■ **Work instructions**
Write the next part of the review summary on cancer surgery by gynecologic oncologists and in specialized hospitals, picking up after its final sentence.

■ **Text section**
-------------------------
Nineteen studies were included in the review. Eleven studies considered the effect of treatment by gynaecologic oncologists (n=13,045). Fourteen studies looked at the effect of treatment in a specialised hospital (n=23,134). Most of the studies were carried out in the USA or the UK.
Staging: Gynecologic oncologists performed more lymph node dissections in patients with FIGO I and II disease (60% to 78% versus 26% to 36%; three studies). The percentage of adequate cancer staging was significantly greater in gynecologic oncologists (43% to 47%) than general gynecologists (15% to 22%) (two studies). Specialist hospitals reported more staging procedures than non-specialist hospitals (two studies).
Debulking: A significant difference in favour of gynecologic oncologists compared to general gynecologists was found for optimal debulking to less than 2cm residual disease (relative risk 1.4, 95% CI: 1.2 to 1.5; five studies) and debulking to no residual degree in patients with stage III disease (relative risk 2.3, 95% CI: 1.5 to 3.5; two studies). No evidence of statistical heterogeneity was found. Patients operated on in specialist hospitals had a better chance of receiving optimal debulking than patients operated on in non-specialised hospitals (odds ratios ranged from 2.9 to 6.0; four studies).
-------------------------
[Data taken from a collection]
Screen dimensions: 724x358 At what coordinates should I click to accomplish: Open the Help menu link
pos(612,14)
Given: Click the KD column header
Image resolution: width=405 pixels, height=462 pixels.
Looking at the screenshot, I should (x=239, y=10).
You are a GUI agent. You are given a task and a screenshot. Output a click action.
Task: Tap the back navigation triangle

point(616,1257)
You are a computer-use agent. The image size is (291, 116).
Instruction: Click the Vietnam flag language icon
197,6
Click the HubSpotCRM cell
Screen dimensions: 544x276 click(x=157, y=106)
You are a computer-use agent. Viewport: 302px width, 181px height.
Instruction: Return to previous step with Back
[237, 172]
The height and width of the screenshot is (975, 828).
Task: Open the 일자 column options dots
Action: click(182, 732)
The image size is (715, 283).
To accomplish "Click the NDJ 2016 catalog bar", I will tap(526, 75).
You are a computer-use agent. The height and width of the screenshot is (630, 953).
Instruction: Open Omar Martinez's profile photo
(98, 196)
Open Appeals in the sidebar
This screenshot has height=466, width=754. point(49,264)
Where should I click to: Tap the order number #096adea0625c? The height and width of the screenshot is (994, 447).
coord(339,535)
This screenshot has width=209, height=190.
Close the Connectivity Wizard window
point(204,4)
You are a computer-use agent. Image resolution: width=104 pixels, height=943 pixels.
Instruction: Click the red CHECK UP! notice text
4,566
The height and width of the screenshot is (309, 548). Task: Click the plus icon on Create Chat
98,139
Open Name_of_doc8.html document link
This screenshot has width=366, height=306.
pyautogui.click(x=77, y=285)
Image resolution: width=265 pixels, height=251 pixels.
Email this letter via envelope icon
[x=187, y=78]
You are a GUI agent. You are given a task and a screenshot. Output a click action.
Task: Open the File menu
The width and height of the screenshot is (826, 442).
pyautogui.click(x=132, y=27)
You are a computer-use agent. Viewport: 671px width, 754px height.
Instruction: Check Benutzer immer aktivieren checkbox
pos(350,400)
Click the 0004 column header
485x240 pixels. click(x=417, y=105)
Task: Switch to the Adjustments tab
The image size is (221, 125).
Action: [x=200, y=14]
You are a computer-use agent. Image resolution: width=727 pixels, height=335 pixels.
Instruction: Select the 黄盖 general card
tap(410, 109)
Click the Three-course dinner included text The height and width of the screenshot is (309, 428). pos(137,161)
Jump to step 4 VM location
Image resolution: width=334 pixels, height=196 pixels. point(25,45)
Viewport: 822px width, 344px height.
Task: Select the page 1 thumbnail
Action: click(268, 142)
-------------------------
■ **Task output**
Surgery and chemotherapy: Patients treated in a specialised hospital were more likely to receive chemotherapy (odds ratio 1.82, 95% CI: 1.08 to 3.07) compared to patients in a non-specialised hospital (four studies). Patients treated by a gynecologic oncologist were more likely to receive chemotherapy compared to patients treated by a general gynecologist (relative risk 1.14, 95% CI: 1.07 to 1.22; five studies). Two studies looked at the difference in chemotherapy rates and survival rates between different providers and found no significant differences; hazard ratios for specialised providers ranged from 0.75 to 0.77 and for general providers ranged from 0.77 to 0.79.
Postoperative complications: No statistically significant differences were found in post-operative complication rates between different providers.
Survival: Three studies found that treatment by a gynecologic oncologist resulted in longer survival in patients with advanced disease compared with general gynecologists. However, this was not generalisable to the whole patient population: the difference was only significant in one study in women 70 years or older with advanced disease. Other results were less consistent across studies. Treatment in a specialist hospital, compared to a non-specialist hospital, resulted in better survival in five of seven studies.
Effect of specialised gynecologist versus the effect of specialised hospital: 18 out of 19 studies reported better outcomes from specialised settings (gynecologist oncologist or specialised hospital, or both). One study found a significant association between hospital volume and overall survival (hazard ratio 0.03), which increased further when surgeon volume was included in the analysis (hazard ratio 0.15). Two studies found that the effect of surgeon specialty could not be explained by surgical volume of the hospital or type of hospital. Three studies found that use of chemotherapy affected the relationship between hospital type and survival.